##### Data extract

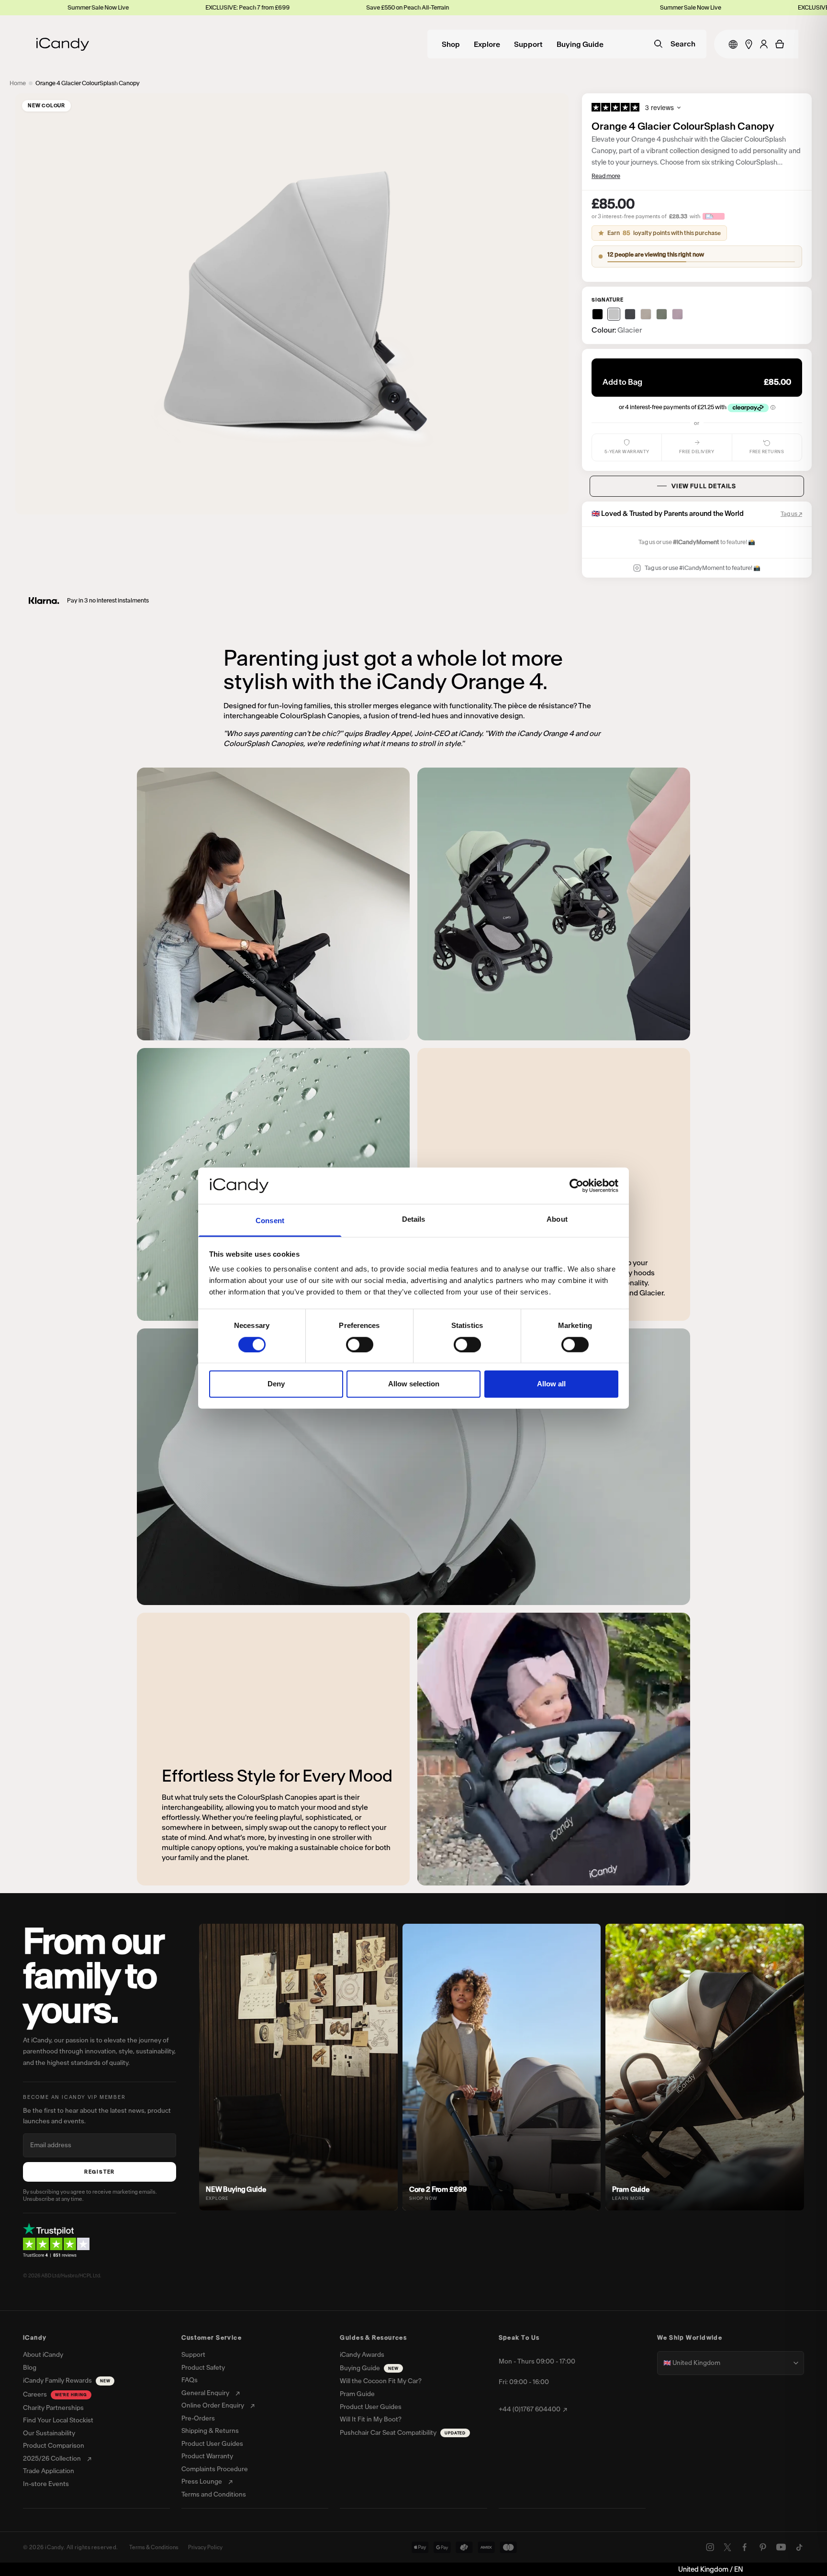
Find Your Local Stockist (58, 2420)
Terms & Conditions (154, 2547)
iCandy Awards (362, 2355)
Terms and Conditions (213, 2494)
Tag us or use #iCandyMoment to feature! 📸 (702, 567)
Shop (451, 45)
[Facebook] (744, 2547)
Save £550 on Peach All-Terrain (205, 7)
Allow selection (413, 1384)
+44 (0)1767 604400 (529, 2409)
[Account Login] (764, 44)
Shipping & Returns (210, 2431)
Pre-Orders (198, 2418)
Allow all (551, 1384)
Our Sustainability (49, 2433)
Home (18, 83)
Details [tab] (413, 1219)
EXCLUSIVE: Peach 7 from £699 (45, 7)
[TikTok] (799, 2547)
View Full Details (703, 486)
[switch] (359, 1344)
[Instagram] (710, 2547)
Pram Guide (357, 2394)
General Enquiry (205, 2393)
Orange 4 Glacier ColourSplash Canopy (87, 83)
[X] (727, 2547)
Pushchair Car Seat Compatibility (403, 2433)
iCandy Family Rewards (66, 2380)
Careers (55, 2394)
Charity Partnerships (53, 2408)
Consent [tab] (270, 1220)
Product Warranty (207, 2456)
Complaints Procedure (214, 2469)
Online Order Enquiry (212, 2405)
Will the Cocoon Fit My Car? (381, 2381)
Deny (276, 1384)
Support (528, 45)
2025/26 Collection (52, 2459)
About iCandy (43, 2355)
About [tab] (557, 1219)
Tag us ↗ (791, 513)
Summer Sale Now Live (353, 7)
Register (99, 2172)
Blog (29, 2368)
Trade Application (48, 2471)
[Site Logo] (63, 44)
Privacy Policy (205, 2547)
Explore (487, 45)
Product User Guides (212, 2444)
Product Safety (203, 2368)
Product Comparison (53, 2446)
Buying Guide (580, 45)
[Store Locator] (748, 44)
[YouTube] (781, 2547)
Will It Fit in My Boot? (371, 2419)
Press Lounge (201, 2482)
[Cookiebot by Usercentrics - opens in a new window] (576, 1186)
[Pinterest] (763, 2547)
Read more (606, 175)
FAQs (189, 2380)
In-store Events (46, 2484)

##########

Problem
Within the entries, find all lines that contain "Terms" and copy each one.

Task response
Terms & Conditions (154, 2547)
Terms and Conditions (213, 2494)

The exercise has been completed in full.